# Problem:
For the data below, give again exactly the lines from the one containing "Screen dimensions: 1445x840" through the one containing "Click the site logo icon", both ends included, and no others.

# Supplied information:
◆ ◆ ◆

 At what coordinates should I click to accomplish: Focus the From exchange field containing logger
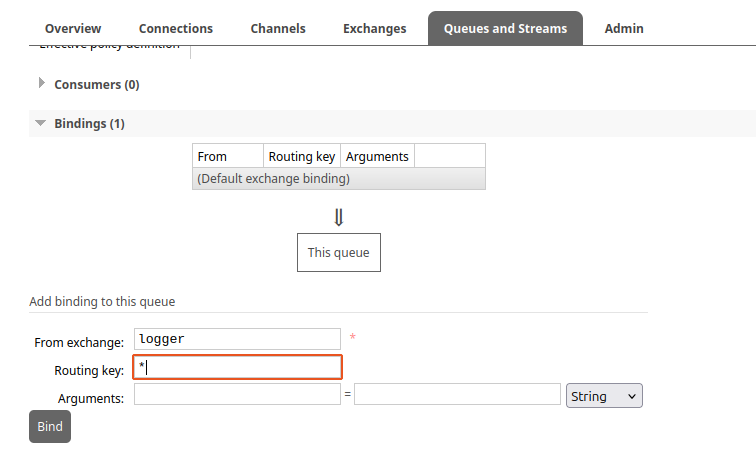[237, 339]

◆ ◆ ◆

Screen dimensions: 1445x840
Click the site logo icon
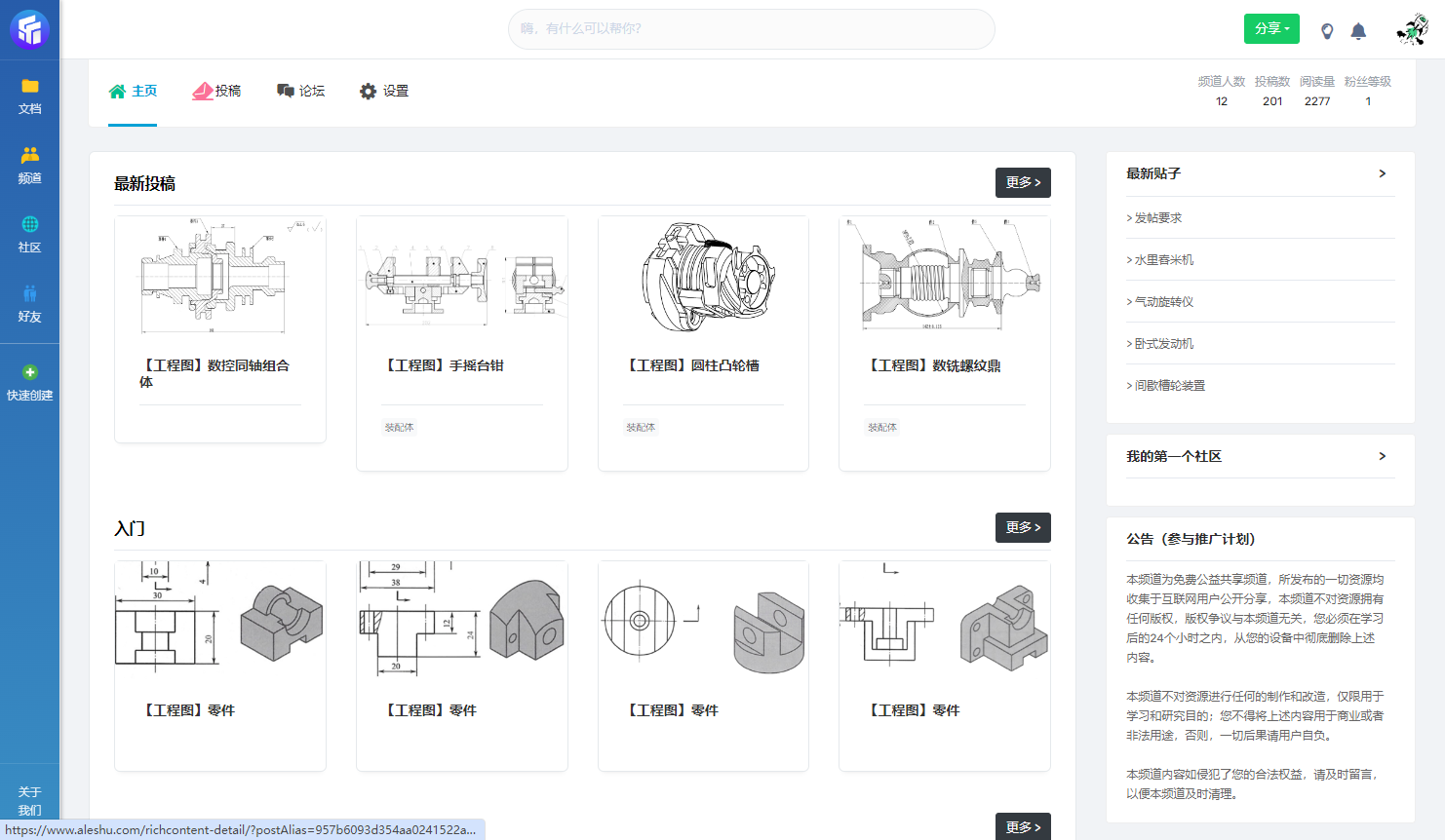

◆ ◆ ◆

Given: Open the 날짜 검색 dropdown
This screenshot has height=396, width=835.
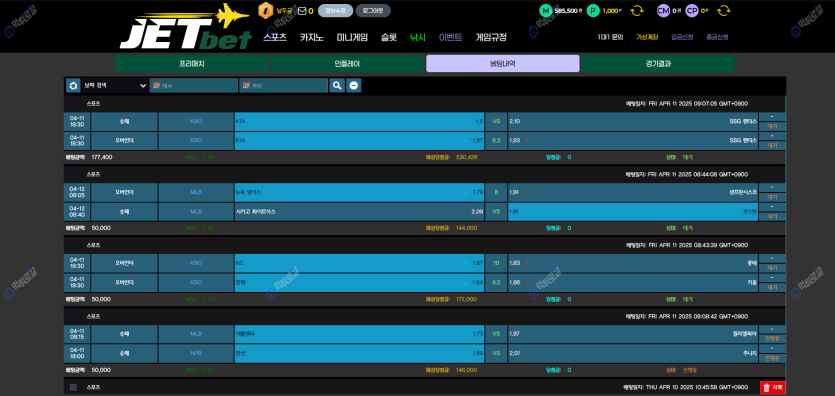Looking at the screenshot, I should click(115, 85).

◆ ◆ ◆

# Task output:
Screen dimensions: 1445x840
Click the site logo icon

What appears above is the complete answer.